**Task goal**
From the first line of the records down to the one that holds "[Telegram] (433, 7)", transcribe each line exactly and add nothing.

Records for the exercise section start

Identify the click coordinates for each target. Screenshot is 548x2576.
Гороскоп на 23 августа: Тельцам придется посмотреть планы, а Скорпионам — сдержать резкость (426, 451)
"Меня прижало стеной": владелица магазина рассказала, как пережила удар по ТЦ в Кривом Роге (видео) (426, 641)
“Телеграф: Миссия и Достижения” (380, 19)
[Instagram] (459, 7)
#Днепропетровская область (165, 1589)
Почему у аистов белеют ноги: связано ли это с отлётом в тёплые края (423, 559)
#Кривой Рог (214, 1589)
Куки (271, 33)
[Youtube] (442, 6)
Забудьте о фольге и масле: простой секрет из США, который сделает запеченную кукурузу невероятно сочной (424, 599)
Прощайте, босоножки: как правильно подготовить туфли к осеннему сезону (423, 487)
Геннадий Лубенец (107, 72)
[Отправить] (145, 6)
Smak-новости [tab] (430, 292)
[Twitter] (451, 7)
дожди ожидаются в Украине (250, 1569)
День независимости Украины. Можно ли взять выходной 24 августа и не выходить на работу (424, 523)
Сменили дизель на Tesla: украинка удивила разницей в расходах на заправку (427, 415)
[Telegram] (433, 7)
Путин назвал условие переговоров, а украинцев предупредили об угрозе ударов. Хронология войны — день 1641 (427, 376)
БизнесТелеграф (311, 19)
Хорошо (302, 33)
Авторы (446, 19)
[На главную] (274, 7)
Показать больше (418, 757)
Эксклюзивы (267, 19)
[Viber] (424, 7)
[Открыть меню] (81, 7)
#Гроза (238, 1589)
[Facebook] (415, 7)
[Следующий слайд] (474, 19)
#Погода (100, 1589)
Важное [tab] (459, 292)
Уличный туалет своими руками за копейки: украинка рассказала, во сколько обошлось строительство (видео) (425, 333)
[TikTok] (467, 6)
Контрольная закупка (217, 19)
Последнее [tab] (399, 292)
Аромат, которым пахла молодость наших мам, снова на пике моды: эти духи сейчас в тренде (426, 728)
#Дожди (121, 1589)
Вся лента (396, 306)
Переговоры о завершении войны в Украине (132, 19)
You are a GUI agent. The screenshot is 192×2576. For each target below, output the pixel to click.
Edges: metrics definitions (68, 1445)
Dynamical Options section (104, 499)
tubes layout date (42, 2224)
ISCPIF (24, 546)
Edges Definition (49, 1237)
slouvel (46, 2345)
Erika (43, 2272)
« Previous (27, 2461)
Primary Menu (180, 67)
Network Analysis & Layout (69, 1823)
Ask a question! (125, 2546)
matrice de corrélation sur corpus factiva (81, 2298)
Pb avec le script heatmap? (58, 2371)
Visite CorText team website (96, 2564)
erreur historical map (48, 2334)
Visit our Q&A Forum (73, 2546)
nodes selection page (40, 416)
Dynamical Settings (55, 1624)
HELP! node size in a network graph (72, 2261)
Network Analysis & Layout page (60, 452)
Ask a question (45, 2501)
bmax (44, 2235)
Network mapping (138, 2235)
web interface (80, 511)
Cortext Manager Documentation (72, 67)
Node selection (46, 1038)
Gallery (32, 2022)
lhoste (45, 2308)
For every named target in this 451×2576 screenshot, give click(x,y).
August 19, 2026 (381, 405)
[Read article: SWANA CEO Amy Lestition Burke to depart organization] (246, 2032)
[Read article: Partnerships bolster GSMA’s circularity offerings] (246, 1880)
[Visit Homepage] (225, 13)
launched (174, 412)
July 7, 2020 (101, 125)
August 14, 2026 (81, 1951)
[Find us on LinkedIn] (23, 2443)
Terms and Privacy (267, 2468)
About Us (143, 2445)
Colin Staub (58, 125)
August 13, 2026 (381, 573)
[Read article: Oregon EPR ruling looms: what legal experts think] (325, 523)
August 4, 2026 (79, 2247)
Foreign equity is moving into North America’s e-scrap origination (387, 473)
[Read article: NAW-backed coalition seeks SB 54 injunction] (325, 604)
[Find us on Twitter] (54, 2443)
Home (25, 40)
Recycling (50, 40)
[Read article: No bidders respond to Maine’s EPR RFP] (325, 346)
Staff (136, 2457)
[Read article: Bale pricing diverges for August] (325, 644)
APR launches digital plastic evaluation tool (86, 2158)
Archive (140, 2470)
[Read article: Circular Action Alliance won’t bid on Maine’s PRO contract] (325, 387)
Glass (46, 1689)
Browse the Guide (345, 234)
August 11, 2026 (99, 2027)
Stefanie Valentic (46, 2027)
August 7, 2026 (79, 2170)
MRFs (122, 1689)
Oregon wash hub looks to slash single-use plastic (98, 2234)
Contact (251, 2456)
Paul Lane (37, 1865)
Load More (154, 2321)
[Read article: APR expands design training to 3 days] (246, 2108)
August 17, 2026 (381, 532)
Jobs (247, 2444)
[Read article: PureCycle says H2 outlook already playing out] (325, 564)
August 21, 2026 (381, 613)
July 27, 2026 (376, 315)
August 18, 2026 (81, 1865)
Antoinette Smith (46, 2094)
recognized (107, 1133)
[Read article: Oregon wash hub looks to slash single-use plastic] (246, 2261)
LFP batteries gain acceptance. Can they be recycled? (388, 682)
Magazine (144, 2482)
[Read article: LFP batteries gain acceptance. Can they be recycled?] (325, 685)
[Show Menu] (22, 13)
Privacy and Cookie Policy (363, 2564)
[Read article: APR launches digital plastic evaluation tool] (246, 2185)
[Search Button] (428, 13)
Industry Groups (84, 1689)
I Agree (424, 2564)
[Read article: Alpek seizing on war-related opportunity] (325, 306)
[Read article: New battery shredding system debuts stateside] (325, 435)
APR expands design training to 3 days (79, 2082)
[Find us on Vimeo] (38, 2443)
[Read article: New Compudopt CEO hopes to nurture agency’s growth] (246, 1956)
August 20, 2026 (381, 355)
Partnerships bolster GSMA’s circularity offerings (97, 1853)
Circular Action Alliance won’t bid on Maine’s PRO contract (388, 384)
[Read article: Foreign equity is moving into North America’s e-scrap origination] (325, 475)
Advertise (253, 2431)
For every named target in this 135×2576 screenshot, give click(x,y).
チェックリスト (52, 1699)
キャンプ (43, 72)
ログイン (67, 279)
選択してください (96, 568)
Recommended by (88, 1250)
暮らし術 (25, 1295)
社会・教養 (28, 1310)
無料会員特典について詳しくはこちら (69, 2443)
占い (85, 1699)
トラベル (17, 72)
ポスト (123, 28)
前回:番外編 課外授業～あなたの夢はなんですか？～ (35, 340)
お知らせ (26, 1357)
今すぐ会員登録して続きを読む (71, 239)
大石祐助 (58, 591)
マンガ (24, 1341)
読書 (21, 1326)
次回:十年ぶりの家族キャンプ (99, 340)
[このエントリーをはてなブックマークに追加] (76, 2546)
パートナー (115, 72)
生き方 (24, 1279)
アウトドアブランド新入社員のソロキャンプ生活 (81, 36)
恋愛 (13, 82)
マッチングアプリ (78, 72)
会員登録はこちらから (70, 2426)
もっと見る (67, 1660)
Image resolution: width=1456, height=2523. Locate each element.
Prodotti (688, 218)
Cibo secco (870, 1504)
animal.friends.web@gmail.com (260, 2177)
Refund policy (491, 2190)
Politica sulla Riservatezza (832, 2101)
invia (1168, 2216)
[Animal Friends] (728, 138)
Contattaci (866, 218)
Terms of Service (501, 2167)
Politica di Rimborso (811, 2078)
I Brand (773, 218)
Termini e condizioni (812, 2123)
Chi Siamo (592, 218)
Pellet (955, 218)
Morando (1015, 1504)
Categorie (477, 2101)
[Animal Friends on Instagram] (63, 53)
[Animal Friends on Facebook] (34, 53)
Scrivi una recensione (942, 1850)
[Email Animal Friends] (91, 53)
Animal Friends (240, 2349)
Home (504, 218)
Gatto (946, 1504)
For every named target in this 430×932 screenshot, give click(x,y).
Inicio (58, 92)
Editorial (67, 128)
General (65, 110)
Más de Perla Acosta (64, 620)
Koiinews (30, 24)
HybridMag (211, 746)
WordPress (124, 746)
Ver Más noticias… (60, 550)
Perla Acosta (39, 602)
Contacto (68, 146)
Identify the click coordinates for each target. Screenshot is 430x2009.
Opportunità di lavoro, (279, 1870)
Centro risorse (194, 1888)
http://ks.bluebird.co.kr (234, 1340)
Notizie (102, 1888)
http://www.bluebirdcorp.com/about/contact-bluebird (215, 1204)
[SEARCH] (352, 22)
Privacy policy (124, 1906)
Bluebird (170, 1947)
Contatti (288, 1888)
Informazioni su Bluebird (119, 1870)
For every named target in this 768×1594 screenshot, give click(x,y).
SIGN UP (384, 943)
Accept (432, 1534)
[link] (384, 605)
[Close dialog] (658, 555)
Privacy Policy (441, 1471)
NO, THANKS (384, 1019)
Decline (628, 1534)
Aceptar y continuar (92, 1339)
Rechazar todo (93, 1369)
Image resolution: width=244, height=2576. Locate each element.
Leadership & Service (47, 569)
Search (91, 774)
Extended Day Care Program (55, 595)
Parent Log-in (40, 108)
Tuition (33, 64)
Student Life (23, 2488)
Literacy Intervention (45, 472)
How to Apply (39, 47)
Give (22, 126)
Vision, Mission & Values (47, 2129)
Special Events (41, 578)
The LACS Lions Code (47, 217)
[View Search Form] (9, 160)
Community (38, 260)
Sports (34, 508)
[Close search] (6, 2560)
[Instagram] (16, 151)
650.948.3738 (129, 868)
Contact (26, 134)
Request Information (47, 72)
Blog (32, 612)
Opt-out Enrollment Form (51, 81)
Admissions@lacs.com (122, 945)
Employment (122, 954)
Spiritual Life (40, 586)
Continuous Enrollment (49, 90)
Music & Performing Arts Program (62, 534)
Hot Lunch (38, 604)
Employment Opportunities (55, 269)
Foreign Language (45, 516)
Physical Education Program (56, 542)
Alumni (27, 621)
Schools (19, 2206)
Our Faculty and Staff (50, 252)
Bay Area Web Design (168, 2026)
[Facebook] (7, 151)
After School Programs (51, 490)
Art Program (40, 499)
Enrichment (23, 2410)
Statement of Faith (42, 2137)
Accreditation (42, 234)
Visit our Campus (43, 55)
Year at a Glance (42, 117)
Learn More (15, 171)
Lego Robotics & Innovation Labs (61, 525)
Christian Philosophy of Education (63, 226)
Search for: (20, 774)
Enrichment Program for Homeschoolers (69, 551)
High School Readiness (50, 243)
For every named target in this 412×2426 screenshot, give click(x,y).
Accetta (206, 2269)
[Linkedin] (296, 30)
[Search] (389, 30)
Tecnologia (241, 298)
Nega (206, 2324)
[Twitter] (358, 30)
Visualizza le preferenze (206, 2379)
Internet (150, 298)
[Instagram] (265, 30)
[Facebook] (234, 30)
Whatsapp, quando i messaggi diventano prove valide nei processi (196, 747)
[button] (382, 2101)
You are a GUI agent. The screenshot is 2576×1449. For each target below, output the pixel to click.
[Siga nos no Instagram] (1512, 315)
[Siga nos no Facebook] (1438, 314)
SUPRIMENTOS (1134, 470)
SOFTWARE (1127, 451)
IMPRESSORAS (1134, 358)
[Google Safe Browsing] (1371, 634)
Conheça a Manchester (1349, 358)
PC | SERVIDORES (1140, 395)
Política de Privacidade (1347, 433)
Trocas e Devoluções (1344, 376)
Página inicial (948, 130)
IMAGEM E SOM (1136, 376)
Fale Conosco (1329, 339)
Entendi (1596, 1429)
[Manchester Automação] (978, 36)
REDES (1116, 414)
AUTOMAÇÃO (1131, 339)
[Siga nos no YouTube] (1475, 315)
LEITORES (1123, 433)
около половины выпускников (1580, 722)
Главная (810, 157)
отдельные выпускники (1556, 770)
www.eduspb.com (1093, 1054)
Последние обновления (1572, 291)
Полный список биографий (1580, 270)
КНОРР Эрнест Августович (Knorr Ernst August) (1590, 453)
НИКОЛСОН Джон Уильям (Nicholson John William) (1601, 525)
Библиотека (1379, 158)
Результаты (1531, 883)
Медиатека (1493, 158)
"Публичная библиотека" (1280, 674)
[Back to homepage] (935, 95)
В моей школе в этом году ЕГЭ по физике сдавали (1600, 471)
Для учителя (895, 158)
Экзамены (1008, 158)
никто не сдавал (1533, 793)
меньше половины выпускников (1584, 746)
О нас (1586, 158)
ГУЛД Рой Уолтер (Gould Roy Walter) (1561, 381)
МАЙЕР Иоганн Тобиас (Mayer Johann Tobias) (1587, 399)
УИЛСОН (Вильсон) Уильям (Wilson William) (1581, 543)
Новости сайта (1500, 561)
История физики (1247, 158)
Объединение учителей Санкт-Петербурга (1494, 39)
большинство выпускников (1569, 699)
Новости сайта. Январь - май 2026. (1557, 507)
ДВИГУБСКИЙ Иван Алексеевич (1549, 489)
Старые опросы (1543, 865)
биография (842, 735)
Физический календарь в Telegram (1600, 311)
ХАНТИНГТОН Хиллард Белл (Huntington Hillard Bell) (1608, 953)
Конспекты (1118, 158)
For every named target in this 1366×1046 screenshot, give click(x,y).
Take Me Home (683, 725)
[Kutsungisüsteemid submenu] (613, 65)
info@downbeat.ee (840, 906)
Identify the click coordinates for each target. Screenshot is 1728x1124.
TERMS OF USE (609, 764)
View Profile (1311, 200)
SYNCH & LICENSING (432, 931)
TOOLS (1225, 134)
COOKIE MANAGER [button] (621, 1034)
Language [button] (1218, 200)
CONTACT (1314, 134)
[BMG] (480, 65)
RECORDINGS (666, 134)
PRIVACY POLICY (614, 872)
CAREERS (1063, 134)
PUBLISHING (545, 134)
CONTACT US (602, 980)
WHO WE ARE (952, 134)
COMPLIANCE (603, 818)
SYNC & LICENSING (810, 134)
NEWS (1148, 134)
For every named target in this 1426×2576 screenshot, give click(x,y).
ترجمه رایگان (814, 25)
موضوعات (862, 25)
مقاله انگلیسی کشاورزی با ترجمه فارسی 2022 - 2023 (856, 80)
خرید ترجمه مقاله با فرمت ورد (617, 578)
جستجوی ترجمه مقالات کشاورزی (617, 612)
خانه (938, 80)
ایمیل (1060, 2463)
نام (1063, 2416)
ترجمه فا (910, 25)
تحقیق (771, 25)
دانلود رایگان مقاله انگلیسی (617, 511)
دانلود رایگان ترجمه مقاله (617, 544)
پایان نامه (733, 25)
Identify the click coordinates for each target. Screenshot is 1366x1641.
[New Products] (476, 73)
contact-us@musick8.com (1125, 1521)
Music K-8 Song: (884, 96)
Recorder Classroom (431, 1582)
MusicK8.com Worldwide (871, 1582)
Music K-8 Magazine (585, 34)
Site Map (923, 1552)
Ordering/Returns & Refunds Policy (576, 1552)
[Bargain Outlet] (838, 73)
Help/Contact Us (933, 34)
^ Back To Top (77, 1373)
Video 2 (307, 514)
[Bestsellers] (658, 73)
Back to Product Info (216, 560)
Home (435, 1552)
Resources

Records for the exercise section end

**Expected answer**
Identify the click coordinates for each target. Screenshot is 548x2576.
Гороскоп на 23 августа: Тельцам придется посмотреть планы, а Скорпионам — сдержать резкость (426, 451)
"Меня прижало стеной": владелица магазина рассказала, как пережила удар по ТЦ в Кривом Роге (видео) (426, 641)
“Телеграф: Миссия и Достижения” (380, 19)
[Instagram] (459, 7)
#Днепропетровская область (165, 1589)
Почему у аистов белеют ноги: связано ли это с отлётом в тёплые края (423, 559)
#Кривой Рог (214, 1589)
Куки (271, 33)
[Youtube] (442, 6)
Забудьте о фольге и масле: простой секрет из США, который сделает запеченную кукурузу невероятно сочной (424, 599)
Прощайте, босоножки: как правильно подготовить туфли к осеннему сезону (423, 487)
Геннадий Лубенец (107, 72)
[Отправить] (145, 6)
Smak-новости [tab] (430, 292)
[Twitter] (451, 7)
дожди ожидаются в Украине (250, 1569)
День независимости Украины. Можно ли взять выходной 24 августа и не выходить на работу (424, 523)
Сменили дизель на Tesla: украинка удивила разницей в расходах на заправку (427, 415)
[Telegram] (433, 7)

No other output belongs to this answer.